Beauty, Ugliness, and Artifice

In the 16th century, "artifice" referred to the technique of making a difficult-to- represent figure appear natural while simultaneously creating a more perfect form. Through such means, art could correct nature's flaws; but conversely, it could also distort nature, even rendering it monstrous. The widespread social practice of cosmetic art, common at the time, falls under the umbrella of artifice.

At the opposite end of the spectrum is grace, less acquired than bestowed, and with which even those considered naturally disproportionate can be endowed.
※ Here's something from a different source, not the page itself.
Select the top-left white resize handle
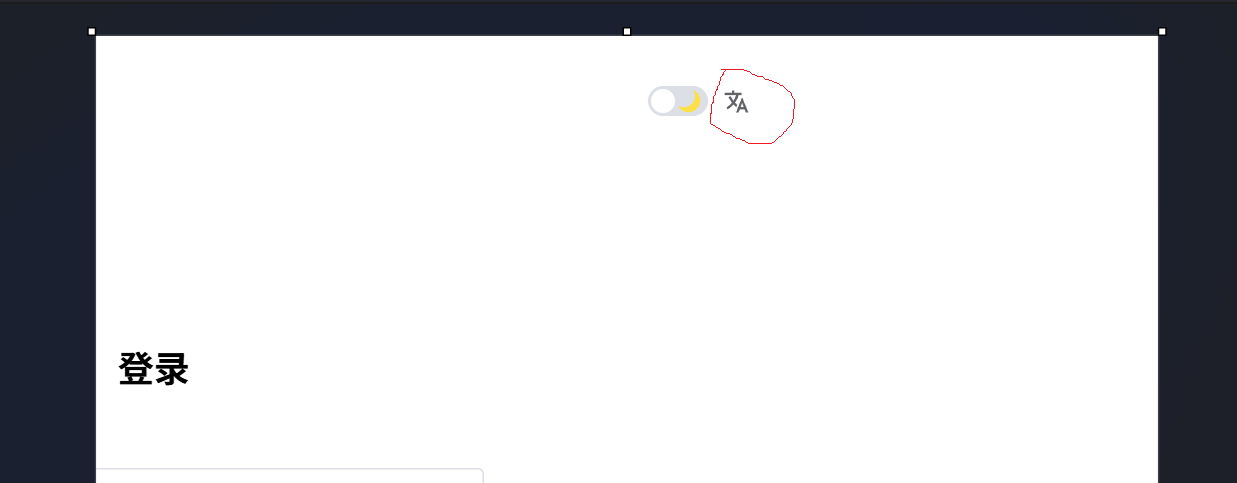The image size is (1237, 483). click(92, 32)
Grace permits a transcending of traditional beauty, which was dependent on an external canon and the dogma of proportions and harmony; it also encompasses the inner dimension of being and confers a kind of nonchalant air, a sprezzatura, with both ethical and aesthetic connotations.

Making Oneself Beautiful

Reflections on beauty, and implicitly on ugliness, also manifested themselves during the 16th century with the publication and widespread dissemination of treatises and books of beauty recipes. In them we find the criteria for the ideal appearance of a woman: she should have particularly white skin, ample blond hair, dark eyes, rosy cheeks and red lips, a small nose, thin, arched eyebrows, a high, broad forehead, and well-proportioned limbs. The secrets of cosmetics to mask imperfections due to nature or illness were also revealed. While, like art, makeup aimed to perfect nature, often the opposite effect was achieved due to the harmful substances used in their preparations, which included materials such as lead, arsenic, or mercury.
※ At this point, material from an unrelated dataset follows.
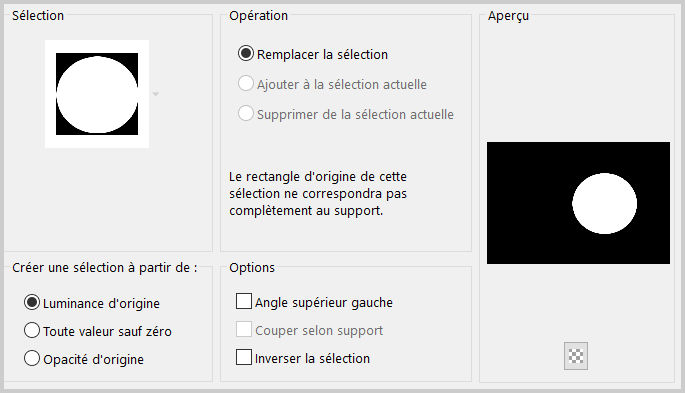Click the circle selection thumbnail

[97, 94]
Beautiful Ugliness: Caricatured Heads

It is impossible to find in nature, which is inherently varied, a model of beauty that is always identical and ideal. Moreover, Mannerist art freed itself from strict imitation. In a major shift, the artist felt more entitled to create ever-new forms. Norms, now perceived as unreliable, were transgressed.
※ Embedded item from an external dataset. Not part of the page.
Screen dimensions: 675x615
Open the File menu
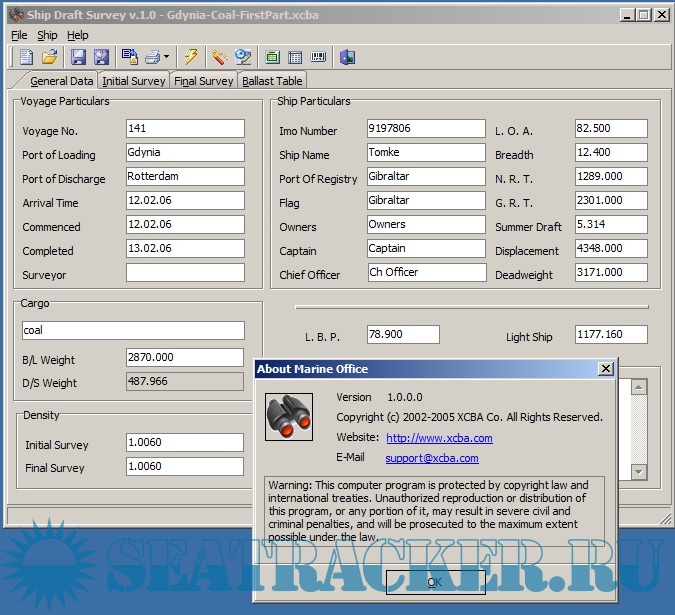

Leonardo da Vinci and Albrecht Dürer, from the last quarter of the 15th century onward, opted for a freer creation; distortion was not excluded, as evidenced by Da Vinci’s famous "caricate" (caricatured) heads. Ugliness and caricature acquired a new legitimacy, first in Italy and then in Northern Europe. These bodies and faces, which already disfigure the "normal" in some of the two masters' works, demonstrate that art does not shy away from arousing pleasure by resorting to monstrous figures. In this way, a "beautiful ugliness" is born.

Villains, madmen, vicious or wicked persons... or the privileged figures of ugliness

During the 16th century, ugliness — also because of its protean nature — came to play an increasingly important role in Italian art and in that of Northern Europe, particularly in Flanders. Disproportionate bodies, deformities, and hybridizations: these singularities, which have an impact that is as much intellectual as visual, provided artists with rich sources of inspiration, enabling them to create captivating figures of ugliness. These figures are marked by a strong social and moral connotation, which the various sections of the exhibition seek to highlight.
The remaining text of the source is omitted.